Ce mardi, le tribunal de commerce de Belfort devra se prononcer sur la liquidation ou la reprise des actifs de l’isérois McPhy, qui venait de livrer l’an dernier sa gigafactory dans un contexte de marché hydrogène toujours attentiste. Trois candidats sont en lice sur des périmètres différents.
Hasard du calendrier : c'est ce même jour que la Commission européenne publie son acte délégué sur l'hydrogène bas-carbone. Un texte attendu, censé permettre aux industriels de décarboner leur production à partir de l'électricité du réseau. Pendant ce temps, à Belfort, l'avenir de McPhy, le fabricant d'électrolyseurs, se joue devant le tribunal de commerce.

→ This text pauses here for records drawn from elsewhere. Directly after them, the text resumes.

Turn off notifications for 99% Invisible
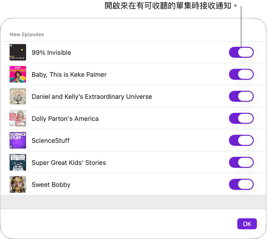The height and width of the screenshot is (239, 267). coord(241,53)
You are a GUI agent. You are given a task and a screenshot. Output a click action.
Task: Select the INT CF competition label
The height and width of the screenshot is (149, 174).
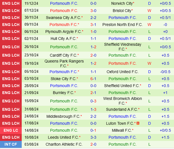(11, 144)
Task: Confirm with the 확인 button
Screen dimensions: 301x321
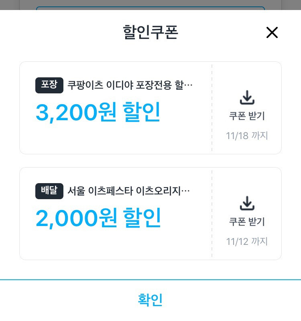Action: click(150, 300)
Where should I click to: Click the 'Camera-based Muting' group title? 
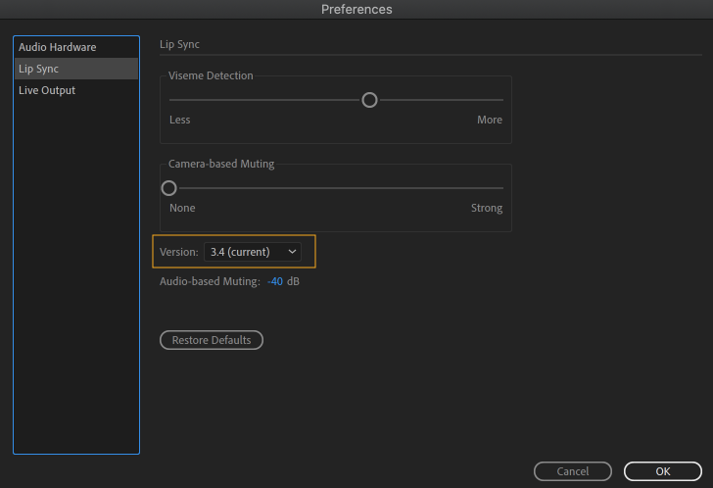[221, 164]
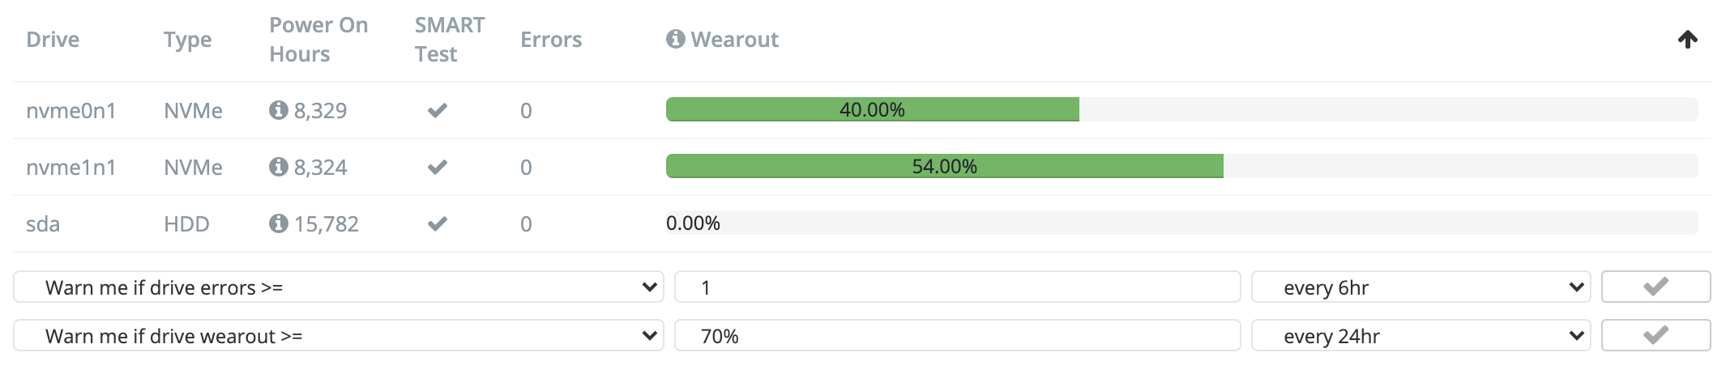Click the drive errors threshold field
This screenshot has width=1726, height=374.
point(956,287)
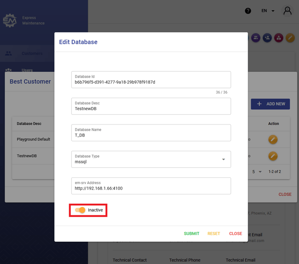This screenshot has width=299, height=264.
Task: Edit the Playground Default row pencil icon
Action: coord(273,139)
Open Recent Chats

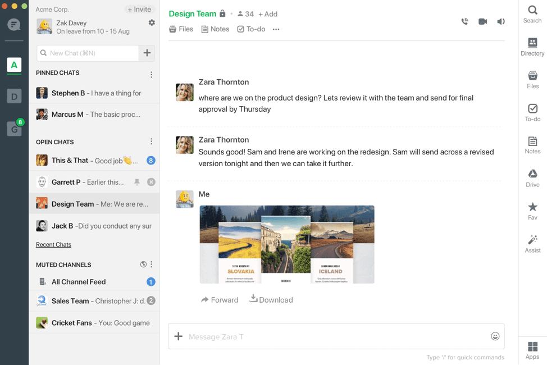coord(53,244)
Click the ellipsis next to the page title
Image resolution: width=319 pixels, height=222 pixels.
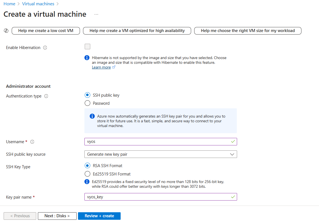click(96, 14)
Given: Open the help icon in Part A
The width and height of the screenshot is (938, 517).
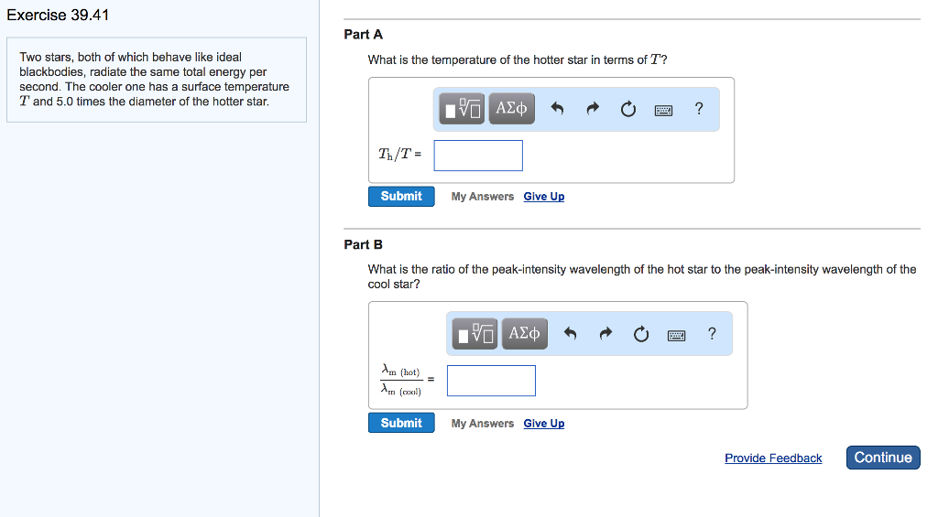Looking at the screenshot, I should 699,110.
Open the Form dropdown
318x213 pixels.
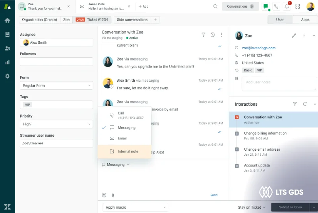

Depuis le 10 avril, la société iséroise, en proie à des difficultés financières, avait été placée en procédure de conciliation. Le 4 juin dernier, celle-ci avait basculé sur l'ouverture d'une procédure de redressement judiciaire, ouvrant la voie à la recherche de repreneurs.
Face à la montée en puissance de la concurrence étrangère et à des usages de l'hydrogène encore trop timides en France et en Europe, McPhy s'est retrouvée en difficulté. Malgré la mise en service de sa première gigafactory en juin 2024 à Foussemagne, près de Belfort, la pépite française faisait face à des objectifs devenus inatteignables.
« McPhy était presque prêt trop tôt, alors que le marché n'avait pas encore démarré et devrait désormais débuter enfin d'ici à quelques mois », estime Christophe Grudler, député européen et coordinateur de la commission Commission Industrie, Recherche, Énergie (ITRE) au parlement européen, contacté par La Tribune. Car selon lui, la directive sur les aides d'état et la promulgation de l'acte délégué sur l'hydrogène bas carbone ouvre encore un avenir aux entreprises françaises de production d'électrolyseurs comme McPhy. « Ce sont autant de signaux donnés en faveur de l'investissement dans les actifs français des électrolyseurs ». Même s'il le reconnaît, la compétition fait rage, notamment venue de Chine.
« McPhy est une belle société qui a rencontré des difficultés compte tenu du retard qu'a pris aussi la feuille de route hydrogène, que ce soit en raison de la dissolution puis de la censure du gouvernement », plaide Damien Meslot, président Les Républicains (LR) du Grand Belfort, lui aussi joint par La Tribune, qui rappelle que le fabricant d'électolyseurs avait déjà touché 30 millions d'euros en provenance du Projet important d'intérêt européen commun (PIIEC) hydrogène (sur quelque 114 millions d'aides promis par l'Union européenne pour la mise en route de sa gigafactory).